Lewis County is looking to enact its own ordinance allowing local law enforcement to continue arresting individuals after a state Supreme Court case that recently struck down Washington’s drug possession law.
State v. Blake ruled Washington’s statute unconstitutional since it punished violators regardless of whether they knew they were in possession of controlled substances or not.
After individuals were released from jail and ejected from Lewis County Drug Court as a result of the ruling, Lewis County officials, including Prosecutor Jonathan Meyer and Sheriff Rob Snaza, lambasted the court decision, saying it will pave the way for more drug use and overdoses, which already skyrocketed last year.
“Based upon the Blake decision, people under the age of 18 can be ticketed for possessing tobacco. A person under the age of 21 can be imprisoned for possession of alcohol. However, possessing controlled substances such as methamphetamine, heroin, or fentanyl, regardless of age, is now legal,” Meyer wrote in a letter to local law enforcement agencies. “... the legislative message is clear: ‘Don’t smoke or drink. Do use and possess drugs.’”
A county ordinance to re-criminalize drug possession, Meyer wrote, could “save lives” by getting violators into diversion programs like Drug Court.
“This isn’t a goal to get more people in jail. We have plenty of people in jail. This isn’t a goal to label more people as convicts,” Meyer told county commissioners Monday. “Our goal is to help people break these chains, make the changes they need and become productive members of society.”
The Feb. 25 supreme court decision aligned Washington with 49 other states in decriminalizing the unknowing possession of drugs. The ruling is retroactive, dismissing past charges of possession of a controlled substance, regardless of whether possession was intended or not. Though local officials have been critical, others have applauded the decision, citing racially disparate enforcement of drug laws.
Local law enforcement officials have expressed frustration and concern that, without the “accountability” of a felony charge in court, drug use within the community will rise and lead to other, more serious crimes.
In a recent meeting of the Lewis County Republican Party, Snaza said State v. Blake “sucks,” and Morton Police Chief Roger Morningstar balked at the ruling, saying his new K9 — which was “quite an investment” — is now useless. Meyer and Centralia Police Chief Stacey Denham also said that law enforcement would instead take opportunities to arrest individuals for possessing drug paraphernalia, including things like needles or bags — a gross misdemeanor charge.
In Lewis County, 20 people were released from jail and between 50 to 60 active arrest warrants were quashed as a result of the State v. Blake decision. Hundreds more past convictions are in the process of being dismissed, and courts are calling people back in for resentencing, either to offer restitution for a sentence already carried out or to resentence other felony convictions potentially affected by the statute due to Washington judges’ consideration of felony history when setting sentences.
Lewis County’s planned ordinance — which officials are still crafting — would prohibit individuals from “knowingly” possessing controlled substances. On Monday, Snaza said Lewis County could be the first local jurisdiction to implement a local ordinance in response to State v. Blake.

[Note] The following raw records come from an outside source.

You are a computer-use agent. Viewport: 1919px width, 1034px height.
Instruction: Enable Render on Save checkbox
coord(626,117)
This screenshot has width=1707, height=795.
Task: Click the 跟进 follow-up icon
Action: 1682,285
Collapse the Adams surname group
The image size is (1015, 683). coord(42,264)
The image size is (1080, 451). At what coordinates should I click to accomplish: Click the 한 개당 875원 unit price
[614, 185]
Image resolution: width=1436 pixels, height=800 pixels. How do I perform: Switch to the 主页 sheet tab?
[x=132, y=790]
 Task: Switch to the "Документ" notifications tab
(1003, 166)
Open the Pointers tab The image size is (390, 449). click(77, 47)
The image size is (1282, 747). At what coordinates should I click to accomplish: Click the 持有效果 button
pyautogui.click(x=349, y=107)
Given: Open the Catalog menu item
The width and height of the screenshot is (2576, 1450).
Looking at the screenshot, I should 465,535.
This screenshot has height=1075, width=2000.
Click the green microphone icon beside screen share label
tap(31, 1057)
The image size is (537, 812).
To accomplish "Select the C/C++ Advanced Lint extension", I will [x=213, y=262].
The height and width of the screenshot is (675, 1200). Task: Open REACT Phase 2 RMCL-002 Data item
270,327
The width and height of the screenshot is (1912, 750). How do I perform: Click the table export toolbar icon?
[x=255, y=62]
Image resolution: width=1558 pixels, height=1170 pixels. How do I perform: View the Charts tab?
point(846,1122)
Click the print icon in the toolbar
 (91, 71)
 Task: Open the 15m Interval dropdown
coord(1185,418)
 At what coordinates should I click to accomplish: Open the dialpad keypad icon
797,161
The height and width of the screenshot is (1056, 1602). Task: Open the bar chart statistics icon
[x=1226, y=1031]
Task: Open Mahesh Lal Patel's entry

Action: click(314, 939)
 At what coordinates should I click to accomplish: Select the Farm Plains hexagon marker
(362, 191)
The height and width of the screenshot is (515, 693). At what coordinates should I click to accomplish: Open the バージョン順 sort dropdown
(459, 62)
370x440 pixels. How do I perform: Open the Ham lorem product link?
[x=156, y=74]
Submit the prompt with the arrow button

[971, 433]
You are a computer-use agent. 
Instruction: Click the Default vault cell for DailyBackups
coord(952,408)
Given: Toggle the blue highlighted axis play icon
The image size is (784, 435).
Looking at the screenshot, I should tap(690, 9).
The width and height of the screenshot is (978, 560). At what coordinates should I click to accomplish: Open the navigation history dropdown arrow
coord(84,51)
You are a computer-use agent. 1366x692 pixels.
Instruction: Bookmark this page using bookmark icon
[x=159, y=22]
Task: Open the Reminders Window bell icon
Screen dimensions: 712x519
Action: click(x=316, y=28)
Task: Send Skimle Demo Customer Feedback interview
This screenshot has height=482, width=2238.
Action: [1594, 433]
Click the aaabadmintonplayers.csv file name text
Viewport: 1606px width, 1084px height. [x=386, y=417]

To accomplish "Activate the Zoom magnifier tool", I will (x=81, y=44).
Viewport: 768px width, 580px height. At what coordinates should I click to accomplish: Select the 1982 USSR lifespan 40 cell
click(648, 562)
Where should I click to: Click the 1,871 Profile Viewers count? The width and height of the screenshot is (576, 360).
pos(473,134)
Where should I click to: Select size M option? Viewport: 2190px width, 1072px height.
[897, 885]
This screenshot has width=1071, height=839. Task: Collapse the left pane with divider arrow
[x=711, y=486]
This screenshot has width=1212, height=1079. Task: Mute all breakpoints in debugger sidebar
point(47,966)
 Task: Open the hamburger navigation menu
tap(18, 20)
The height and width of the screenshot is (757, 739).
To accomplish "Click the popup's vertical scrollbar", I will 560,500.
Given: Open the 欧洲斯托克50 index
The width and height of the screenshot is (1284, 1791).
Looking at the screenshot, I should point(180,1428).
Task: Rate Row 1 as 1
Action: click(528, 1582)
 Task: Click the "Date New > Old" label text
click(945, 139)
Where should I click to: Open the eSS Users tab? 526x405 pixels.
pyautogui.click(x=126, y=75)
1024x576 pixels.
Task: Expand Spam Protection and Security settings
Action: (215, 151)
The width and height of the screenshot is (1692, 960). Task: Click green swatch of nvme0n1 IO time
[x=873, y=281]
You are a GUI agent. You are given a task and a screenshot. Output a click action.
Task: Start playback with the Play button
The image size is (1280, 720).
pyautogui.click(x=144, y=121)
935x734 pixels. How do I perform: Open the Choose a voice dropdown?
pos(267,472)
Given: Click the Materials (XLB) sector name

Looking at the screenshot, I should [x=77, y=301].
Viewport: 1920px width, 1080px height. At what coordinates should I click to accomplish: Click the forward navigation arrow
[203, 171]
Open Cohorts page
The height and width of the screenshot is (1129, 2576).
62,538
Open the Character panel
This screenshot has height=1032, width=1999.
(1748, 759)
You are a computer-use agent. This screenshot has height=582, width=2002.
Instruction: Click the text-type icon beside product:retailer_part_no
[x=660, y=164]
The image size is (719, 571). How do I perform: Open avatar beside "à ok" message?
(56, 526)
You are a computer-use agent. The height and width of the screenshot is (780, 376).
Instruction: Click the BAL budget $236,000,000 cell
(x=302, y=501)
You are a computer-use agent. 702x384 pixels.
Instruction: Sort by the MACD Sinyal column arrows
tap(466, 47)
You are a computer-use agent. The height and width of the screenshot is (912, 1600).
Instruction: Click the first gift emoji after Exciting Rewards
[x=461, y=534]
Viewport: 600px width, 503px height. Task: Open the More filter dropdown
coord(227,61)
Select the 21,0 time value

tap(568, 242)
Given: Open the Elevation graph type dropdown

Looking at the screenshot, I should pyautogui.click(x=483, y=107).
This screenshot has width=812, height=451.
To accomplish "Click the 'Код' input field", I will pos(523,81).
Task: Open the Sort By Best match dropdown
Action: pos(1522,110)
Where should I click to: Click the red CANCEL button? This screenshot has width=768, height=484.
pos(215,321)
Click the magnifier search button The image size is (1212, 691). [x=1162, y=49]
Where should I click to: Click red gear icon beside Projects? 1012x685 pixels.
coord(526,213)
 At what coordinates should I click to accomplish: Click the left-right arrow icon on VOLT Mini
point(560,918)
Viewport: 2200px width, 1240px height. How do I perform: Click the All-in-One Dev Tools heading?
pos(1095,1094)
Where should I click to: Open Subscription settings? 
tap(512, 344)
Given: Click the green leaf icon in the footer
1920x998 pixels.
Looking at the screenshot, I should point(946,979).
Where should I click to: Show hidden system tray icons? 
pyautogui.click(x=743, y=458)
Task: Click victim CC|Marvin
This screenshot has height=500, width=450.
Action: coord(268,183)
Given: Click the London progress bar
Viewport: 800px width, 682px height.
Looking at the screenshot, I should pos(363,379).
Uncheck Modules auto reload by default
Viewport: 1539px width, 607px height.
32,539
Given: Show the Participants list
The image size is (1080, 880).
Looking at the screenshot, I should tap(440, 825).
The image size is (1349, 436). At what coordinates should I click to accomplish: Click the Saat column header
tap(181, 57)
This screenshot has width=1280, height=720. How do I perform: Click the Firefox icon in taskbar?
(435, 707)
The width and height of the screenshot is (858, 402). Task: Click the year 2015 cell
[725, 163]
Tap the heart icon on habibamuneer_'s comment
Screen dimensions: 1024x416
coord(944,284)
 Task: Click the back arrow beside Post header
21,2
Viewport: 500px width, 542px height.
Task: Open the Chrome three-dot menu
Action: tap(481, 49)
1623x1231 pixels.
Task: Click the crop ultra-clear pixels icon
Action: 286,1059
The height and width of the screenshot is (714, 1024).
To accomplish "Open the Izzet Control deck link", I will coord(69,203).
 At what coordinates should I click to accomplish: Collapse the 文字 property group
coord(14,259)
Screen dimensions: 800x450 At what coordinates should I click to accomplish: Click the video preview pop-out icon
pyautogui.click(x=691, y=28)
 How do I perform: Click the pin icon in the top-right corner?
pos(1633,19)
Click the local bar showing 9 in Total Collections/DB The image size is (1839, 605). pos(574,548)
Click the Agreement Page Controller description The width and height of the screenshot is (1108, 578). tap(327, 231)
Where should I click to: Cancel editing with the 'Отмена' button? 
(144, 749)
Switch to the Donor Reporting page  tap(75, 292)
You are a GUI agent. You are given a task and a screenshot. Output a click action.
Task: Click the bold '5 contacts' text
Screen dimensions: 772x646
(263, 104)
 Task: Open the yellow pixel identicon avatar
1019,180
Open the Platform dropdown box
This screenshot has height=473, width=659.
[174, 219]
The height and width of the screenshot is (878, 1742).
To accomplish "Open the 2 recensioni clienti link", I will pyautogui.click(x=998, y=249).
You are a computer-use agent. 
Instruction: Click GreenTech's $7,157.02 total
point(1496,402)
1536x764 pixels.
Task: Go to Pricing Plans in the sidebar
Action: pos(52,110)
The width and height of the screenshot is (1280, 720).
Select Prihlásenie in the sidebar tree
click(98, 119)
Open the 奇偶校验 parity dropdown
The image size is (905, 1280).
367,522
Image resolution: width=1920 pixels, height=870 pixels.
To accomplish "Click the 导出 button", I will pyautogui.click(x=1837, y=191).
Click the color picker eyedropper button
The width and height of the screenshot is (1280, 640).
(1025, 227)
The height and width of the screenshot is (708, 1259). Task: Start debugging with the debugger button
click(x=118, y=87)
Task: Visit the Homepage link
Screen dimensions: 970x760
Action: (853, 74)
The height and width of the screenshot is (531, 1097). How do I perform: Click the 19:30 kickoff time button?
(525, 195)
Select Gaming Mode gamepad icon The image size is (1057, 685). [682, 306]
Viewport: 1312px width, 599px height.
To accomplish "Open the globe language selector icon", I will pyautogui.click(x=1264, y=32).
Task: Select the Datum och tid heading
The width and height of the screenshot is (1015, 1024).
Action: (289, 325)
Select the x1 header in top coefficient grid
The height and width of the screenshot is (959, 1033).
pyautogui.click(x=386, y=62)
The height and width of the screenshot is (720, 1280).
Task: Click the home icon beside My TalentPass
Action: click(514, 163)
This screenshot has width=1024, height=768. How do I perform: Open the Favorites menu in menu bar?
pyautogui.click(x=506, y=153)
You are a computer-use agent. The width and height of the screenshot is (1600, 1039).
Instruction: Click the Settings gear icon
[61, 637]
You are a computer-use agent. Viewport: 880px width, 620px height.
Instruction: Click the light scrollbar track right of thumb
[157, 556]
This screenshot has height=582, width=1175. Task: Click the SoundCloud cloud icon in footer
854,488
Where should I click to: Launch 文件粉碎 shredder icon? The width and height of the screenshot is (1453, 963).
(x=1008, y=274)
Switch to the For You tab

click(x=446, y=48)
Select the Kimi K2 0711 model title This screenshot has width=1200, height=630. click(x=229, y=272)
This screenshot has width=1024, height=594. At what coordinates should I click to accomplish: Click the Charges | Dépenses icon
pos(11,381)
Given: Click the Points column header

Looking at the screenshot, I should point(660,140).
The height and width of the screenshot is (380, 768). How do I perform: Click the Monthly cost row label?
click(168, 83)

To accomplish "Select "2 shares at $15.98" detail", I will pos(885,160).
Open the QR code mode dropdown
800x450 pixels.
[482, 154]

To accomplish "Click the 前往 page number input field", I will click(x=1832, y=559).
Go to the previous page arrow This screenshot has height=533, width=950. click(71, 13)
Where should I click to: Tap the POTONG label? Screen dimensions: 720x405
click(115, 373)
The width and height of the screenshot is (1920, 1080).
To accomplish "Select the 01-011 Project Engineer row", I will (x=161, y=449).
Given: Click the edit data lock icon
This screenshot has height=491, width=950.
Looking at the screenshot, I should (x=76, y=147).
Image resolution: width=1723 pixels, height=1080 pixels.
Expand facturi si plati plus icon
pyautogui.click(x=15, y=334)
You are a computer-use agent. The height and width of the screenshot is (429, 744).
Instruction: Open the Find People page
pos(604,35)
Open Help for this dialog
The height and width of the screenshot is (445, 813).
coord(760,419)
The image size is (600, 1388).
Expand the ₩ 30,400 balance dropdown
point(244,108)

Meanwhile, a bill in the state Legislature could also re-criminalize drug possession. Senate Bill 5468, sponsored by Issaquah Democrat Sen. Mark Mullet, was introduced March 1, but has so far stalled. Similar to Lewis County’s planned ordinance, the bill would reenact previous drug possession rules and add “knowingly” to the language of the law.
County officials have warned that the bill could die in the Legislature, as not all lawmakers are on the same page about how to move forward. For Lewis County commissioners, the question now is whether to make possession in the county a gross misdemeanor or a felony.
Prior to State v. Blake, possession of a controlled substance in Washington was a Class C felony, which carries a maximum sentence of five years in prison and fines up to $10,000. A gross misdemeanor carries a maximum sentence of 364 days in prison, and up to $5,000 in fines.
A gross misdemeanor, according to Chief Civil Deputy Prosecuting Attorney Eric Eisenberg, would make the county’s ordinance “more obviously legal,” in case the local rule is challenged. A county ordinance carrying a felony, he said, would be “unusual.” But Eisenberg and Meyer told commissioners that felony charges would likely be more “coercive” to get people into Drug Court.
Lewis County’s push to recriminalize possession comes as conversations over policing and criminal justice dominate the state Legislature. A bill to keep young kids out of the criminal justice system elicited similar arguments from Lewis County officials, with Juvenile Court Administrator Shad Hall arguing that his program is crucial to getting young people connected to mental health, addiction and mentoring programs.
But other advocates have balked at the idea, saying that criminalizing behavior isn’t an effective strategy, and that resources can exist outside the criminal justice system. Hall, however, said that in rural Lewis County, those resources are “much more scarce.”
Drug Court Administrator Stephanie Miller — who reported Monday that as many as 50% of people ejected from Drug Court due to State v. Blake have since relapsed — also contends that the program can create accountability for those otherwise reluctant to seek out resources.